The scout nodded assent; puffing away vigorously at his pipe as he stared into the glowing embers.

“For instance,” went on the other, “when that chap ‘grazed’ me in the street at Denver while I wasn’t looking, and would have put his next ball clean through me if you hadn’t dropped him in his tracks so neatly – that was a nice example for a white man and a Christian to set, say, to our friends Mountain Cat, or Three Bears, or Hole-in-a-Tree, down yonder, wasn’t it? But to come to the point – which is this: Supposing some fellow had rushed us while we were prospecting that place down on the Big Cheyenne in the summer and invited us to clear, I guess we should briskly have let him see a brace of muzzles. Eh?”

“Guess we should.”

“Well, then, it amounts to the same thing here. We are bound to strike a good vein or two in the summer – in fact, we have as good as struck it. All right. After all the risk and trouble we’ve stood to find it, Uncle Sam lopes in and serves us with a notice to quit. It isn’t in reason that we should stand that.”

“Well, you see, Vipan, we’ve no sort of title here. This is an Indian reservation, and Uncle Sam’s bound by treaty to keep white men out. There are others here besides us, and I reckon in the summer the Hills’ll be a bit crowded up with them. So we shall just have to chance it with the rest, and if we’re moved, light out somewhere else.”

“Well, I don’t know that I shall. It’s no part of good sense to chuck away the wealth lying at our very feet.” And the speaker’s splendid face wore a strangely reckless and excited look. “The scheme is for the Government to chouse the Indians out of this section of country by hook or by crook – then mining concessions will be granted to the wire-pullers and their friends. And we shall see a series of miscellaneous frauds blossoming into millionaires on the strength of our discoveries.”

“And are you so keen on this gold, Vipan? Ah I reckon you’re hankering after Europe again, but I judge you’ll be no happier when you get there.”

The scout’s tone was quiet, regretful, almost upbraiding. The other’s philosophy was to end in this, then?

“It isn’t exactly that,” was the answer, moodily, and after a pause. “But I don’t see the force of being ‘done.’ I never did see it; perhaps that’s why I’m out here now. However, the Sioux won’t stand any more ‘treaties.’ They’ll fight for certain. Red Cloud isn’t the man to forget the ignominious thrashing he gave Uncle Sam in ’66 and ’67, and, by God, if it comes to ousting us I’ll be shot if I won’t cut in on his side.”

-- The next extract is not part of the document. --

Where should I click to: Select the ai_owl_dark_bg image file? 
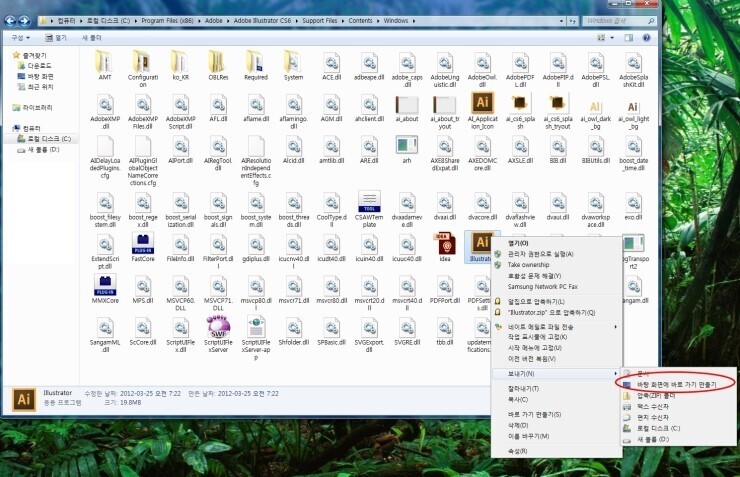click(x=595, y=105)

“I reckon that blunder won’t be repeated. If the cavalrymen had been properly armed; armed as they are now, with Spencer’s and Henry’s instead of with the sickest old muzzle-loading fire-sticks and a round and a half of ammunition per man, Red Cloud would have been soundly whipped at Fort Phil Kearney ’stead of t’other way about.”

“Possibly. As things are, however, he carried his point. And there’s Sitting Bull, for instance; he’s been holding the Powder River country these years. Why don’t they interfere with him? No, you may depend upon it, a war with the whole Sioux nation backed by the Indian Department, won’t suit the Govermental book. ‘Uncle Sam’ will cave in – all the other prospectors will be cleared out of the Hills, except – except ourselves.”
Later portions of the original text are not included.